SET TASK A
Reproduce word for word the part of the rabbinical tunnel passage running from "Even though the" down to "City of Jerusalem.".
SET TASK B
Answer these questions about the rabbinical tunnel passage, one per line:
(i) Who officially invited the group to perform a scientific study?
(ii) In what year was the group unable to work in the Rabbinical Temple?
(iii) What walled plot of land does the passage call the most politically volatile piece of real estate in the world?

Even though the rabbinical tunnel is entirely on Jewish land under Jewish control and we had been officially invited by Rabbi Getz to perform a legitimate scientific study, because the Moslems objected we had been discretely blocked in our efforts. But, we had learned another practical lesson about life in modern Israel: the Moslems seemingly have veto power over what goes on in the tunnel as well as the Temple Mount. The authorities, wanting to preserve the status quo at holy places (at all costs), are usually willing to bend to the Moslem wishes in hopes to avoid possible confrontation. Of course we all had some sympathy for government officials charged with keeping the peace. Surely there is no more politically volatile piece of real estate in the world today than that small park-like walled plot of land - the Temple Mount - right in the heart of the Old City of Jerusalem.
Disappointed though we were in our inability to work in the Rabbinical Temple in 1983, we had a number of other accomplishments under our belt. (Details of our work at other sites and some information about modern geophysical methods and their use in archaeology have been included elsewhere on these web pages for the benefit of readers who would like to know a bit more.)

SOURCE EXCERPT
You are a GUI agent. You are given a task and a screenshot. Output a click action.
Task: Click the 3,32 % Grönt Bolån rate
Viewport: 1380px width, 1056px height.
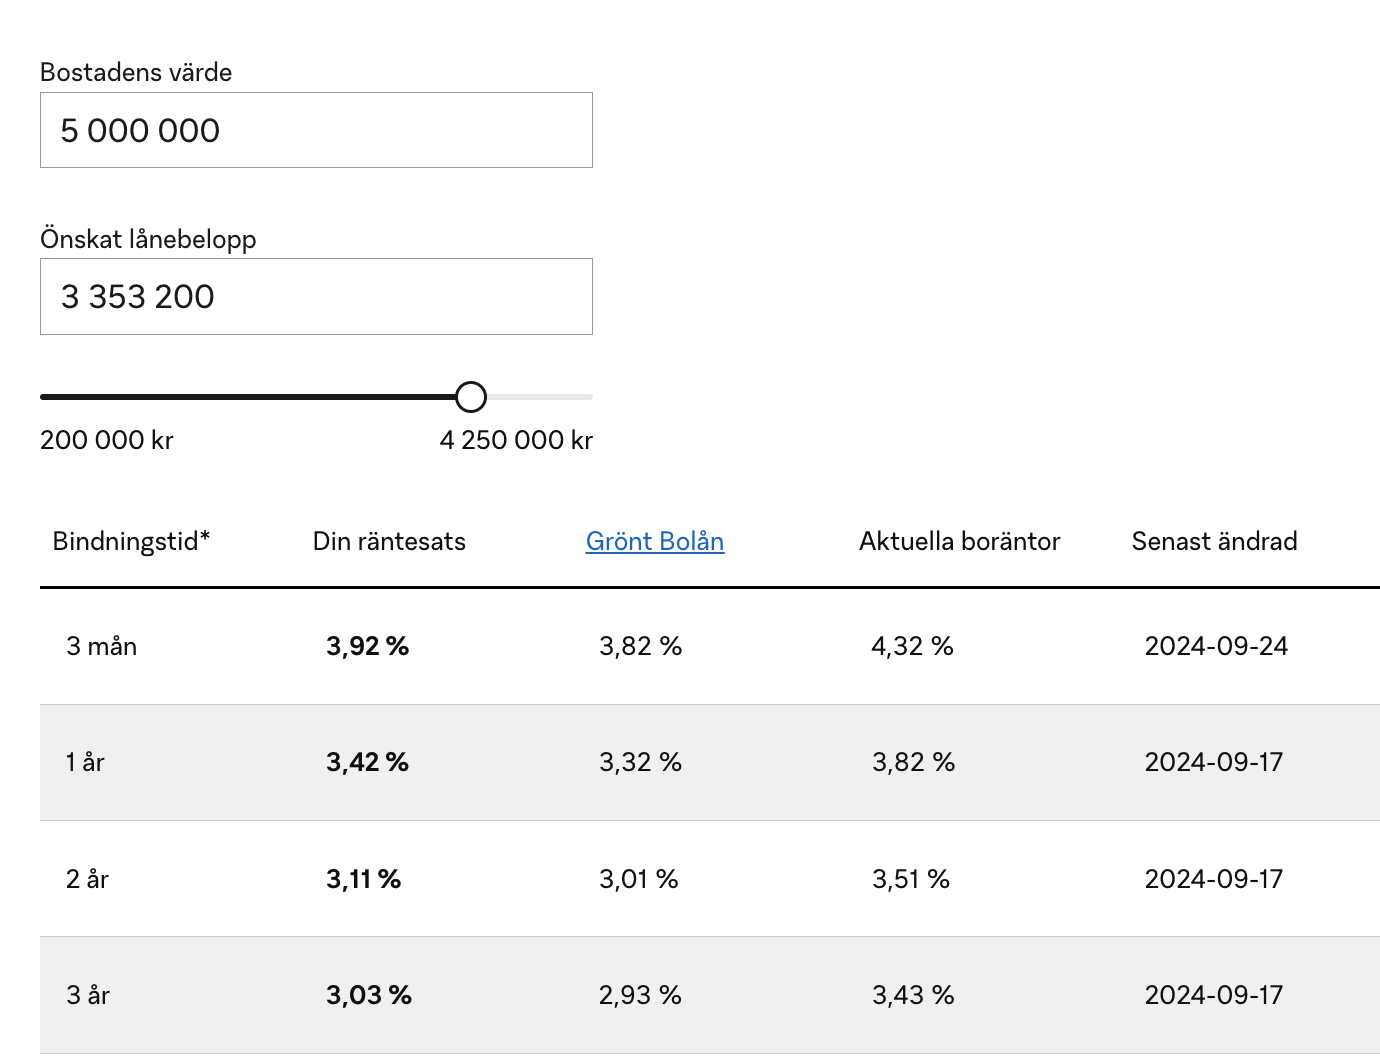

RESPONSE A
Even though the rabbinical tunnel is entirely on Jewish land under Jewish control and we had been officially invited by Rabbi Getz to perform a legitimate scientific study, because the Moslems objected we had been discretely blocked in our efforts. But, we had learned another practical lesson about life in modern Israel: the Moslems seemingly have veto power over what goes on in the tunnel as well as the Temple Mount. The authorities, wanting to preserve the status quo at holy places (at all costs), are usually willing to bend to the Moslem wishes in hopes to avoid possible confrontation. Of course we all had some sympathy for government officials charged with keeping the peace. Surely there is no more politically volatile piece of real estate in the world today than that small park-like walled plot of land - the Temple Mount - right in the heart of the Old City of Jerusalem.

RESPONSE B
(i) Rabbi Getz
(ii) 1983
(iii) The Temple Mount